The response also indicated that any changes to electoral law ought to balance the desire for transparency with the need to ensure candidates for public office are able to safely maintain a private life.
“In May 2019 the Cabinet Office announced a commitment to implement a digital imprint regime on digital election material. It remains our intention to bring forward technical proposals for this regime by the end of this year,” the response said. “The imprints issue is complex in relation to the government’s broader work on intimidation in public life.”
It added: “An imprint requires the publisher of election material to provide an address. The new regulations potentially will apply to candidates and politicians who engage in public campaigning. A requirement to publish their home address may jar with the actions of the government… to avoid politicians having to publicise their home address.”

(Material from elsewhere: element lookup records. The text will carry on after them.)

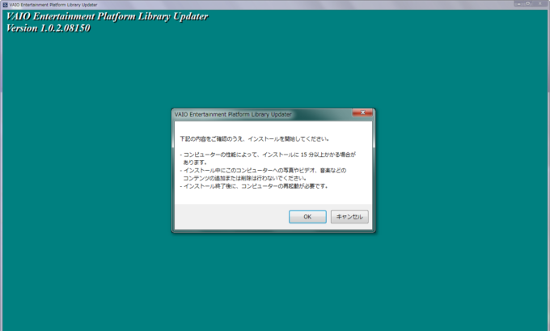Viewport: 550px width, 331px height.
Task: Click the dialog title bar text
Action: point(233,115)
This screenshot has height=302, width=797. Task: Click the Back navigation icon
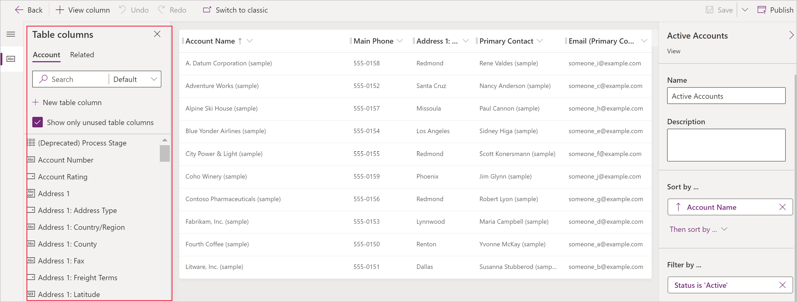tap(18, 10)
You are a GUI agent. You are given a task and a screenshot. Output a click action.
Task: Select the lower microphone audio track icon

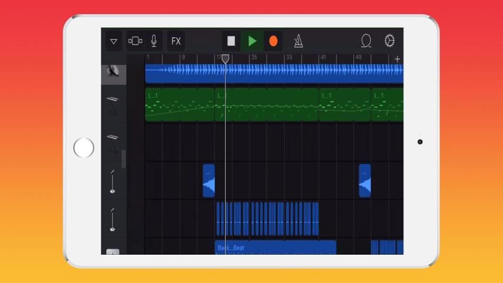point(113,219)
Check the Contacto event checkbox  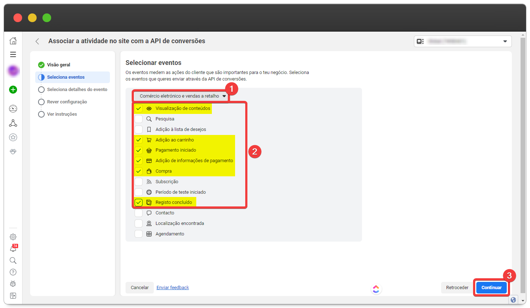139,213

The Online Harms White Paper proposed the creation of a “new regulator for online safety”.
In response, DCMS committee members recommended that they be given the power to veto the appointment or dismissal of the regulator’s chief executive – in much the same way as, in 2016, the Treasury Committee was given power of veto for the leader of the Financial Conduct Authority.

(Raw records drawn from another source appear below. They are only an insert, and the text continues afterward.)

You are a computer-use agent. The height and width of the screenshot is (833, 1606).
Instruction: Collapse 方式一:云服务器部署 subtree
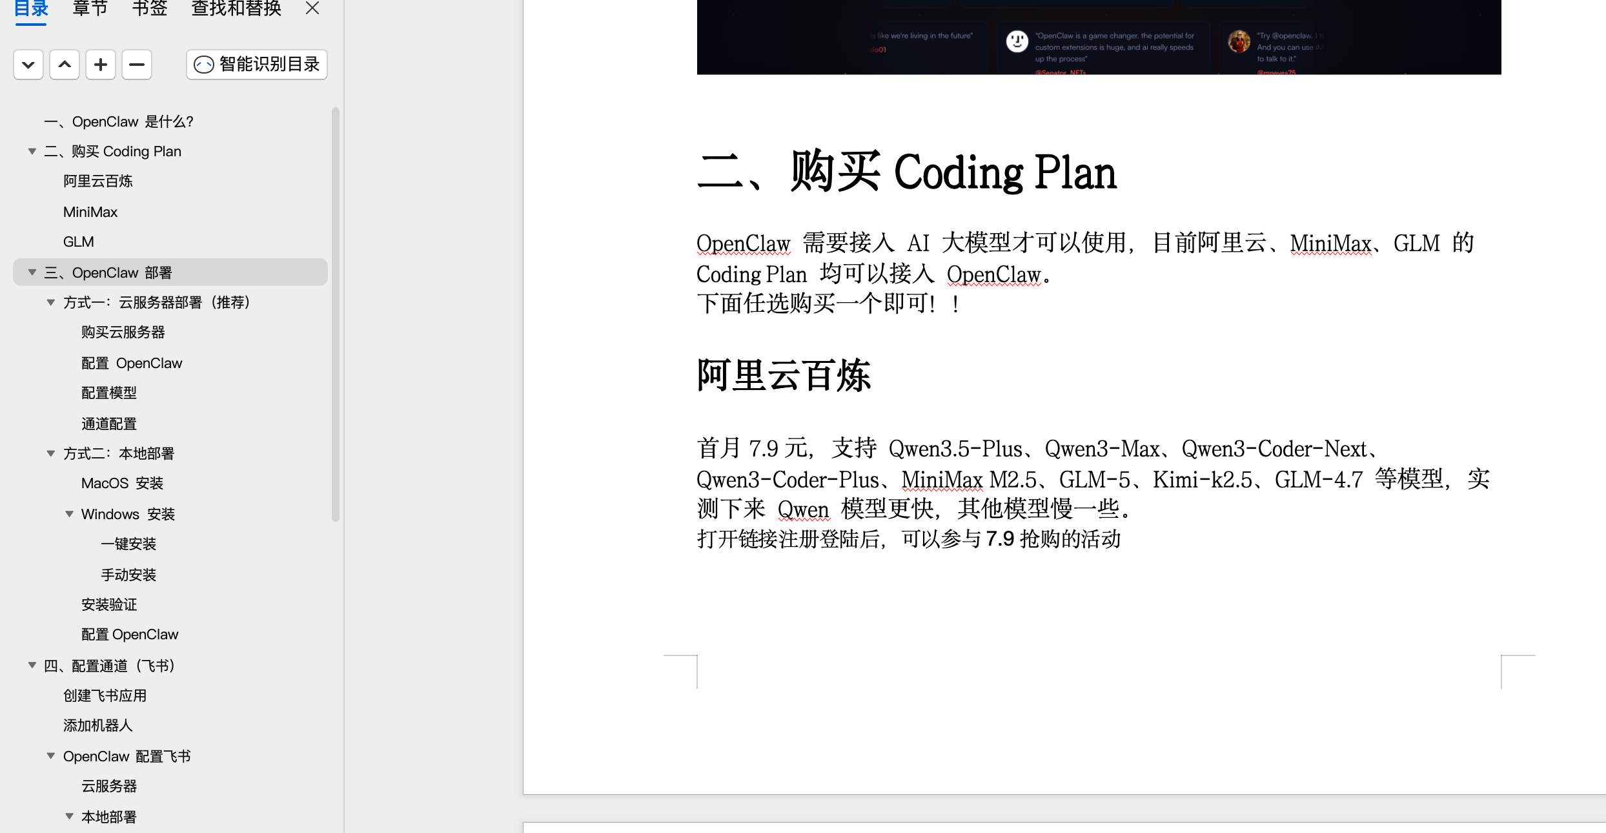coord(50,302)
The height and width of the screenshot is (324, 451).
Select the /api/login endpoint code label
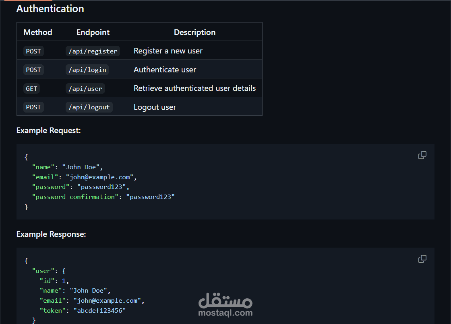pos(87,70)
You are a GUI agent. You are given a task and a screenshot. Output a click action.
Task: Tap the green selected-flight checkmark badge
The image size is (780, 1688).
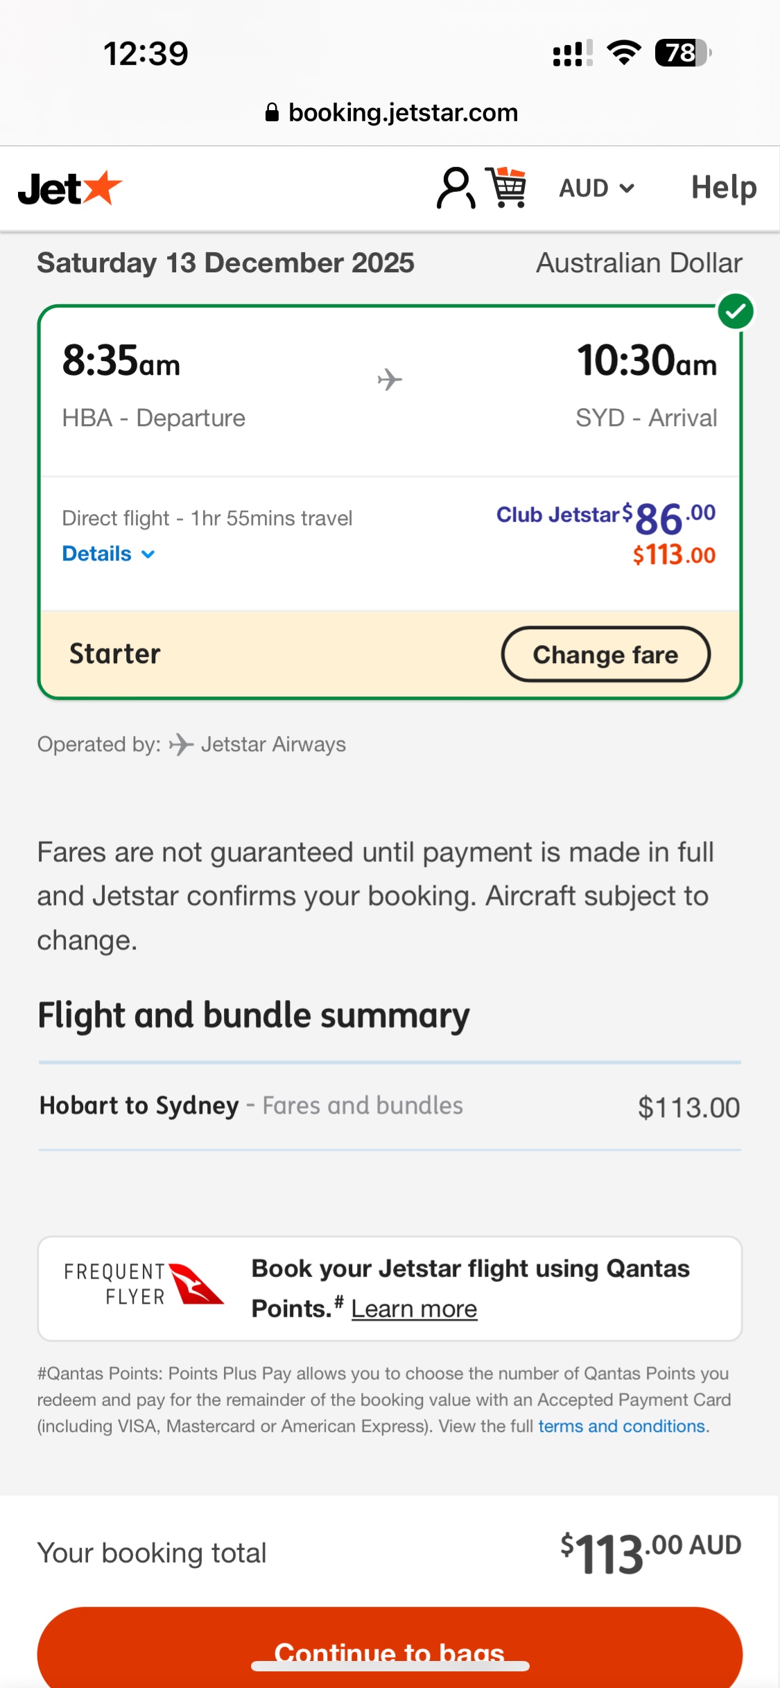click(x=735, y=312)
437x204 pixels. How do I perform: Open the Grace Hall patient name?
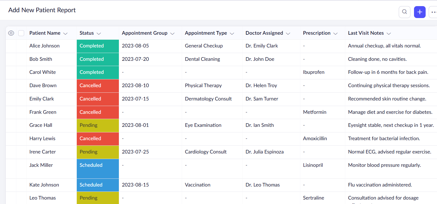(41, 125)
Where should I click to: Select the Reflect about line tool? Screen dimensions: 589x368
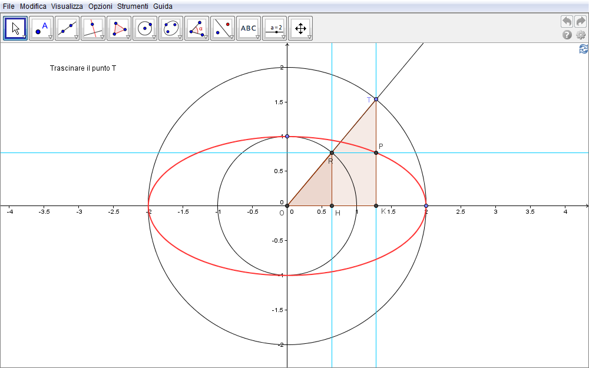(x=223, y=28)
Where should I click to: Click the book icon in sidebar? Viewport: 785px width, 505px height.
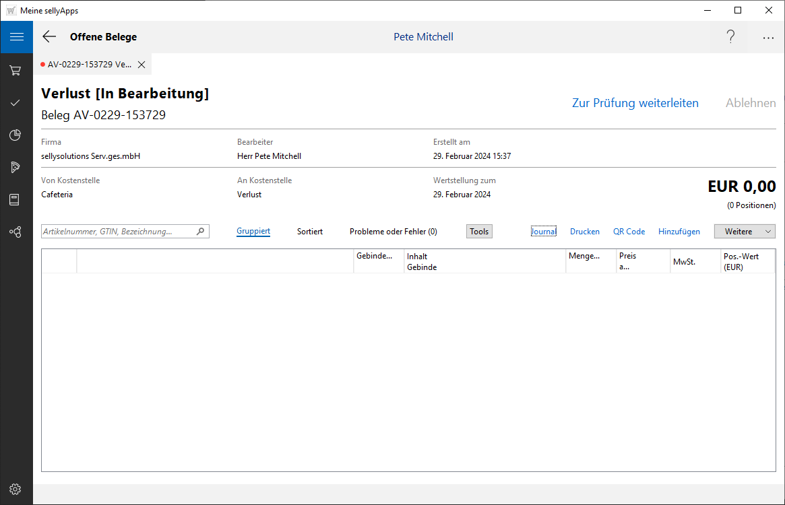(x=15, y=199)
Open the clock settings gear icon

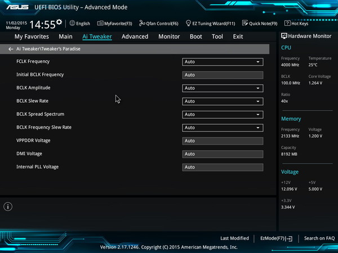point(59,22)
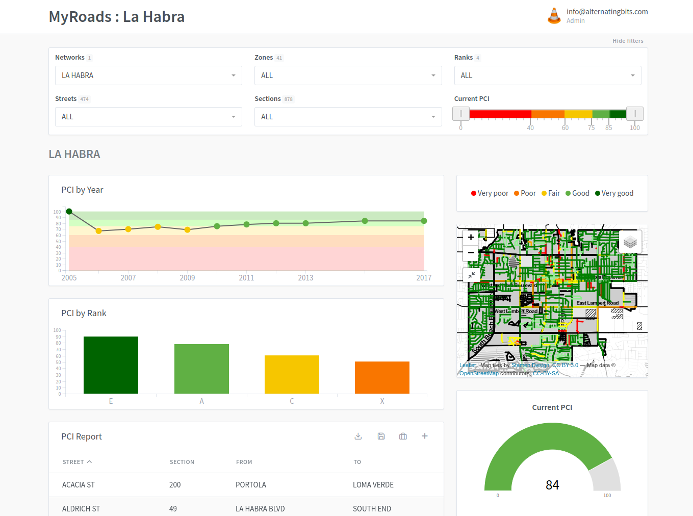The width and height of the screenshot is (693, 516).
Task: Open the map layers control
Action: [630, 242]
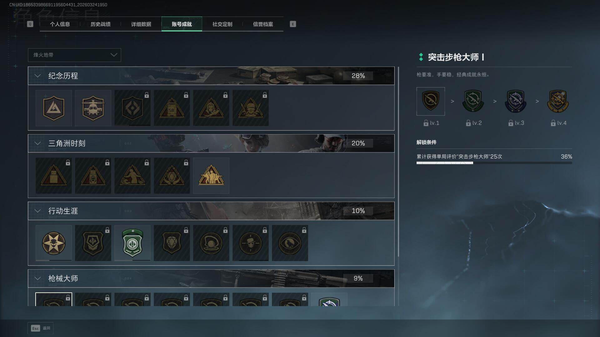
Task: Select the locked eye emblem badge
Action: point(290,243)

MPs also recommended that the regulator be equipped with tough sanctions – including custodial sentences, as well as financial penalties and the “the ability to disrupt the activities of businesses that are not complying”.
"It is an important and long-standing convention that any changes to electoral law affecting political parties must also involve full and proper consultation with the parties themselves."
Government response to DCMS committee
The government response offered little comment on whether MPs would be given the right to oversee the appointment of the regulatory CEO – only that whoever took on the role “will be accountable to parliament”, and that further details will be released this year.
In response to the call for strong sanctions, the government said that, while full details of the new watchdog’s enforcement clout will be released later this year, it will be armed with powers beyond simple fines.
“We have… consulted on a range of further powers for the regulator for use in the most serious of circumstances,” the response said. “This includes being able to take action to disrupt business activities, ISP blocking – by which we mean the blocking by internet service providers of access to non-compliant websites or apps – and making senior managers personally liable. We welcome the select committee’s support for this approach.”